A good sex education includes understanding how power works in sexual relationships. We rarely learn how dominant sexual scripts are constructed on the basis of things like white supremacy, anti Black racism, misogyny and capitalism. These scripts can make it easy for people to believe that they have unlimited access to our bodies or that they shouldn’t be rejected in pursuit of their own pleasure.
It is known that sexual assault can occur after consent has been given. Imagine sex education focusing on the pleasures of listening and saying no. Imagine being able to accept rejection and saying no It’s okay to not be attracted to someone. Rejection is not about being rejected or feeling unlovable. It’s about someone being able to say “not now” or “not forever” If you say “no” to yourself, it is also a way to show that you are open to change. Isn’t that what our hearts desire? We desire to be with those we want and who desire us.
It would be great if our partner said, “So we both consented. Now what?” I want to hear what makes you feel good and what makes me feel good.
I want everyone to be able to communicate with their partner non-verbally. Slow down, slow down, look at your partner, take a deep breath, and then pause. It is important that we all know how to communicate about our needs and what we want before anything begins.
Imagine how much better your relationships would be if you knew how to communicate during sex, not just “slower faster, slower, harder, use two fingers, YES, right there.” But also how to verbally check-in: “What is your favorite way to…. I’m only into this if you are. What are you feeling? We can stop. This is a nice touch. Would you mind if we …?. You want to speed it up or down? Do you like this?”

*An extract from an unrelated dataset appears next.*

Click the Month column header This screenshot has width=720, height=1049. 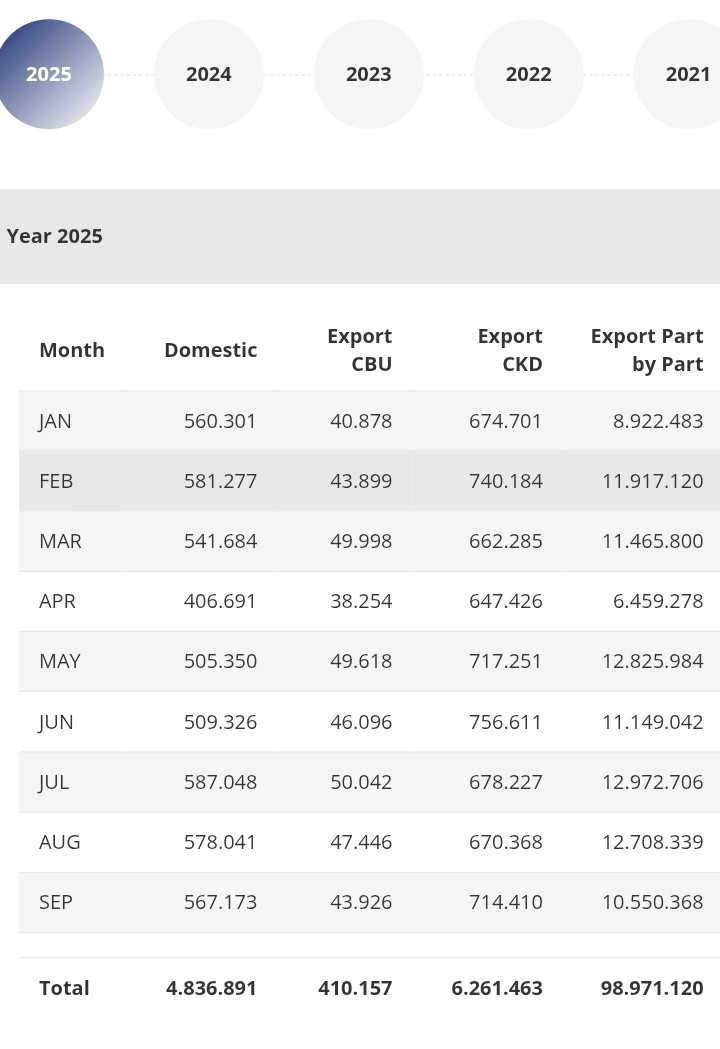tap(72, 350)
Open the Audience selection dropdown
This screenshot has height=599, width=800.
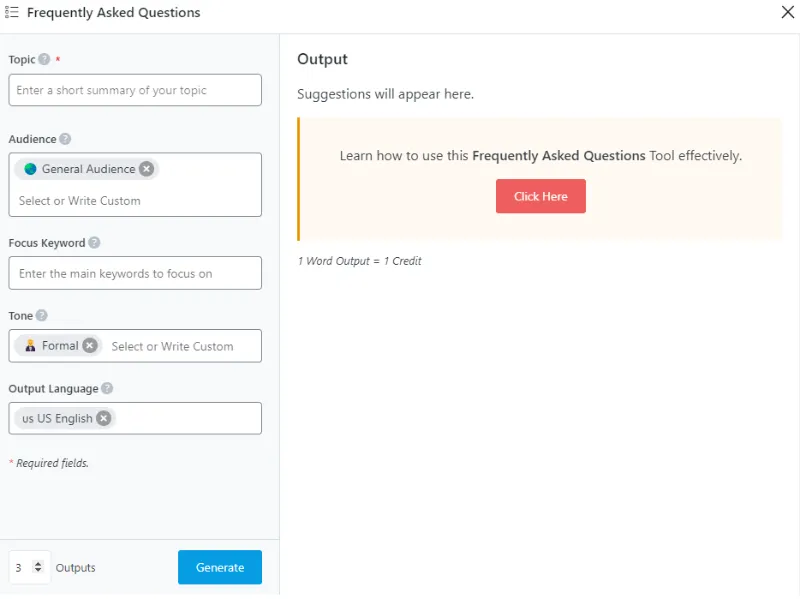135,201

As someone who works daily with survivors of sexual violence, I understand the importance of being honest with myself. Sexual health information should affirm that we can understand and listen our bodies and know when it feels good. It is important to know when we are anxious or scared about intimate situations. Even if self-touch is not genital-focused it can help us pay more attention to our emotional reactions and physical reactions. This will help us to learn how to recognize our boundaries and work through triggers. It also helps us practice being present while we sex. This can help survivors and many others gain sexual confidence.
Many of us are taught to trust ourselves so that others, including our families, can access us without our consent. I want everyone to be able to let go of an uncomfortable situation or unsafe relationship. How about education that empowers our bodies and minds?
Thirteen-year-old me might not have invented masturbation, but I still consider myself a genius for realizing that pleasure was something I had a right to. It took me decades to realize that there was nothing to be ashamed about in following it.
Farrah Khan is an award-winning gender-justice advocate, consent and pleasure educator, and trauma counselor. She is the Manager at Ryerson University of Consent comes First and the Co-Director for Courage to Act. This project was the first to address gender-based violence on postsecondary campuses.
Call the 1-800-656-HOPE Hotline (4673) if you have been victim to sexual violence or are in crisis.